The Silver & Gold Record was much easier for CU to control, being in the hands of staffers, not students. Meanwhile, students got to express their views, and report about events from their perspective, in the Campus Press, a newspaper that went online only earlier this decade due to budgetary pressures. The publication subsequently became an object of controversy over the publication of a satirical essay by student Max Karson entitled "If It's War the Asians Want..." Last year, in an echo of the Daily's 1970 experiences, the Press began the process of declaring its independence -- a move exemplified by another name change. It's now CUIndependent.com.

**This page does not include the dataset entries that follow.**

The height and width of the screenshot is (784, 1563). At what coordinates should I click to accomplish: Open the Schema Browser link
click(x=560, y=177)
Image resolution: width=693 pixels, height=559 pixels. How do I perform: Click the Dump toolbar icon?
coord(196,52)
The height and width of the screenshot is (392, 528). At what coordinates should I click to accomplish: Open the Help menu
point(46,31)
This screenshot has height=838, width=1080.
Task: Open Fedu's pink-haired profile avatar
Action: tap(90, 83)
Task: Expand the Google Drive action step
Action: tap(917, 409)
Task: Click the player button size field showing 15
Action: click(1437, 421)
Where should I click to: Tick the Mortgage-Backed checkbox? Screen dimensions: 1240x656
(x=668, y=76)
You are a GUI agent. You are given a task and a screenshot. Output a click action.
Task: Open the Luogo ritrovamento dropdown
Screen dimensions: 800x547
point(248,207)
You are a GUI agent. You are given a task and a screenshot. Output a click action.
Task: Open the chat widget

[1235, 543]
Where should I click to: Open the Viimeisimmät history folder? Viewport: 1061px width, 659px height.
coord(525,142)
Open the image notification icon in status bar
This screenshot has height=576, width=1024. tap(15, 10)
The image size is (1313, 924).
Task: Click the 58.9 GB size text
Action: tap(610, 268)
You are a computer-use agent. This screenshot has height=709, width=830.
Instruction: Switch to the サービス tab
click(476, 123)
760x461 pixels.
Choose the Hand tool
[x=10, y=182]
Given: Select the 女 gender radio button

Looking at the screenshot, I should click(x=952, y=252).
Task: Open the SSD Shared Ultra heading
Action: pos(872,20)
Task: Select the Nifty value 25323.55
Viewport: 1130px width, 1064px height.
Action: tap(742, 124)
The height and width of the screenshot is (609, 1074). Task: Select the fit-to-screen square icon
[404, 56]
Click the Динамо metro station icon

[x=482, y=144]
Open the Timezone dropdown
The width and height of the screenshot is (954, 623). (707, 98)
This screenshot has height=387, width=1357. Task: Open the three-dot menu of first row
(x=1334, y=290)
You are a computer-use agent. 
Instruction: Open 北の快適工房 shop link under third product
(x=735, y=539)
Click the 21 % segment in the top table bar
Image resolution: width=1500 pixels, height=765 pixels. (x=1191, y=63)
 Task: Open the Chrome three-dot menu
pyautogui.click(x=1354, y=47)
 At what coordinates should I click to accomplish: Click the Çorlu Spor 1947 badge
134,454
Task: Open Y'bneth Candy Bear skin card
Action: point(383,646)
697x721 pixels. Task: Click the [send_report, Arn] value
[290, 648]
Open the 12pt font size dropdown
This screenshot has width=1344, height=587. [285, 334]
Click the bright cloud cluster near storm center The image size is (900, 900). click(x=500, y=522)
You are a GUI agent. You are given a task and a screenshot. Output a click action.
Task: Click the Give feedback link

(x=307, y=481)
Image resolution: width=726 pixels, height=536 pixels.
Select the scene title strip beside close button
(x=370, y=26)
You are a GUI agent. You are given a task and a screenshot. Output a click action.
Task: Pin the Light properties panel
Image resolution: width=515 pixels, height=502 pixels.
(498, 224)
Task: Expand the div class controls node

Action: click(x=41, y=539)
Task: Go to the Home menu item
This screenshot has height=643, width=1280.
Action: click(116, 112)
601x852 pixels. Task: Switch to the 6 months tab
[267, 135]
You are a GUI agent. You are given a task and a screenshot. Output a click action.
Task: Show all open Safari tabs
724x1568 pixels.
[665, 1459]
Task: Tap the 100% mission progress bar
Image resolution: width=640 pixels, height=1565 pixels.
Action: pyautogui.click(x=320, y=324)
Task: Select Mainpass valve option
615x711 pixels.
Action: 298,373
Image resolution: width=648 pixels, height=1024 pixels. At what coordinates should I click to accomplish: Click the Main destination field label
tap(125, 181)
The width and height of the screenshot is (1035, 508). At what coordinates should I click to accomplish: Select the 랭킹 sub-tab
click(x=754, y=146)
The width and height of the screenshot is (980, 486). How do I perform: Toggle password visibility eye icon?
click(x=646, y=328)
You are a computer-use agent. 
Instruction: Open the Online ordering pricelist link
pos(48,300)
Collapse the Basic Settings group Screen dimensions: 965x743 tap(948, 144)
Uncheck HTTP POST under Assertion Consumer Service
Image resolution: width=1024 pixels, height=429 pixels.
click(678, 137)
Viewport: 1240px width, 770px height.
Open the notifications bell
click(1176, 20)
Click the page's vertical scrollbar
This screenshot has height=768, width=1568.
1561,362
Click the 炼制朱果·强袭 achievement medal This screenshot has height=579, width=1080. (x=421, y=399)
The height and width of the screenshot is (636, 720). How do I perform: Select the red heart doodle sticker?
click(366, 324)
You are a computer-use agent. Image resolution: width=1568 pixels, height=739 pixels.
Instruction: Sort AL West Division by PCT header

The aforementioned Post report is a bit unclear about what the Silver & Gold Record really was -- essentially a promotional arm of the university, as opposed to a newspaper objectively reporting about events there. Nevertheless, the end of the paper, which should take place within weeks, will result in a number of job losses at a time when journalism gigs are mighty tough to come by. Read the Silver & Gold Record's coverage of the decision to pull the plug by clicking here.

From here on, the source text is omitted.